Unlike early thrombosis, in late thrombosis, outflow vein stenoses were present in 84% of accesses. Previous studies demonstrated that the intimal hyperplasia of the dialysis access was related to endothelial dysfunction and systemic vascular diseases30,31. The metabolic alterations associated with diabetes can cause a pro-thrombotic milieu, endothelial dysfunction, dysregulation of growth factor, and augmentation in extracellular matrix deposition32,33. The effects of diabetes and vascular disease on intimal hyperplasia might be responsible for their association with late thrombosis. The deficiency of EPC in uraemic patients could delay re-endothelialisation after vessel injury34. Nonetheless, in this study, a low EPC count was associated with late thrombosis alone, and not early thrombosis. Previous studies demonstrated that EPC was associated with intimal hyperplasia after balloon angioplasty, both in arteries and dialysis accesses35,36. The association of EPC with late thrombosis may be mediated through its suppressive effect on intimal hyperplasia, or just via its role as a summative marker of vascular health37.
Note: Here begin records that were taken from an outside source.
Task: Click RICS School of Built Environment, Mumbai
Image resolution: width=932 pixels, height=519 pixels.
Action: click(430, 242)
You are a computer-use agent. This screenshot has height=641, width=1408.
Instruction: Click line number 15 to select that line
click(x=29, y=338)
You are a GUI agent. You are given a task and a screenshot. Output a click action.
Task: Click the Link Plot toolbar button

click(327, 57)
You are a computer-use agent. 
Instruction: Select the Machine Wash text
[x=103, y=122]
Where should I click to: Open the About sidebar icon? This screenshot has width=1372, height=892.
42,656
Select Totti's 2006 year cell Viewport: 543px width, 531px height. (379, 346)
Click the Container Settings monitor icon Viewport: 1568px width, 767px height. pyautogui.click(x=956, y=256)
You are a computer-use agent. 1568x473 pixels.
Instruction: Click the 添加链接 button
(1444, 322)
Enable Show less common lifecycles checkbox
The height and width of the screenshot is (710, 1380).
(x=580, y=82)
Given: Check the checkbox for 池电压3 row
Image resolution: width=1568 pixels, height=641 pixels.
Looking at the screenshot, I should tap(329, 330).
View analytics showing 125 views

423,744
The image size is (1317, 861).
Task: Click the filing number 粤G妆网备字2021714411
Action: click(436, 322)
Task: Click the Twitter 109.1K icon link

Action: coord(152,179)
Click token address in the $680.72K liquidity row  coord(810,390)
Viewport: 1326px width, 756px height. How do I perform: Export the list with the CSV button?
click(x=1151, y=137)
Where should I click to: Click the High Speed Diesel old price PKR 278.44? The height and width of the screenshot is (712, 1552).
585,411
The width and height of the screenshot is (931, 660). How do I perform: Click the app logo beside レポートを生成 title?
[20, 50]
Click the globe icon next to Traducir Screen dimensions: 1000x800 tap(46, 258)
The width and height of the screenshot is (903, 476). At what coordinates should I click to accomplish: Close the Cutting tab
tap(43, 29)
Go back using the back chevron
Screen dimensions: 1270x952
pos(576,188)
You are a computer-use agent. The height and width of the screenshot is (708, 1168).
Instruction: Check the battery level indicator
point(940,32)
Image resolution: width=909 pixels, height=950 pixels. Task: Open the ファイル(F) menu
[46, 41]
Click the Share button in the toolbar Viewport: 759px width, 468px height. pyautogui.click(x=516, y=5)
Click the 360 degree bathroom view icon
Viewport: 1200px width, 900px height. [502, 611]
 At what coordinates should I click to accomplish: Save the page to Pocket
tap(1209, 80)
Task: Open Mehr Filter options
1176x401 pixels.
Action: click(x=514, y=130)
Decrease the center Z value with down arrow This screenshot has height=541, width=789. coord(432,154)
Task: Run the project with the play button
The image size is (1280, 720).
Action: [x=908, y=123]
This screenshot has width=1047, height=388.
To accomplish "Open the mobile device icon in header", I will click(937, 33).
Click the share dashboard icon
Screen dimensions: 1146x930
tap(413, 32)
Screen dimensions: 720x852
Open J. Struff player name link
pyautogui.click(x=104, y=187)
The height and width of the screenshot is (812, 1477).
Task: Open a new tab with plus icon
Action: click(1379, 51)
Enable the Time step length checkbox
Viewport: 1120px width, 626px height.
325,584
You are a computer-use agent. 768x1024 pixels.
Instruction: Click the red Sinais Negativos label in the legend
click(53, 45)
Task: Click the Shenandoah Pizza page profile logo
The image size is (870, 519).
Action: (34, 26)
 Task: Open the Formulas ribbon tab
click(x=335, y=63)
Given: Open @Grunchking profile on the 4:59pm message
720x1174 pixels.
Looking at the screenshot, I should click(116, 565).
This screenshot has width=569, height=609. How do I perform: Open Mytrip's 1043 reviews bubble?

In cell and animal studies, indoxyl sulphate had an inhibitory effect on the number and function of EPCs38. Nonetheless, only a weak negative association was found between circulating indoxyl sulphate and EPC counts in our study. Furthermore, the impact of EPC on thrombosis was observed only late after interventions. These findings suggest that the mechanism whereby indoxyl sulphate precipitates early thrombosis may not be mediated through its effect on endothelial or EPC functions, but via a direct thrombogenic effect.

Study limitations

Some limitations of this study should be addressed. First, the sample size was moderate and the study design was observational. Accuracy of patency data was limited by the loss to follow-up. Second, the findings represented a single-centre experience and the study population was Chinese. Thus, the study findings may not be generalisable to other ethnic groups. Third, the definition of EPC may have differed from those of other studies. New methods that identify EPC more accurately were not available at our institution during the study period.

Clinical implications

Currently, various methods of removing protein-bound uraemic toxins are available, including the enhancement of solute removal, devices for extracorporeal absorption, reduction of gastrointestinal absorption, and maintenance of residual renal function39,40. Our findings suggest that measures to decrease indoxyl sulphate could target the most critical period of thrombosis. An approach targeting this period would be more relevant and cost-effective than a long-term preventive strategy.

Conclusion

In conclusion, our results suggest that the first 3 months after intervention is the higher risk period for recurrent thrombotic events, especially for thrombosed and graft accesses. A protein-bound uraemic solute, indoxyl sulphate, was associated with thrombosis during this period.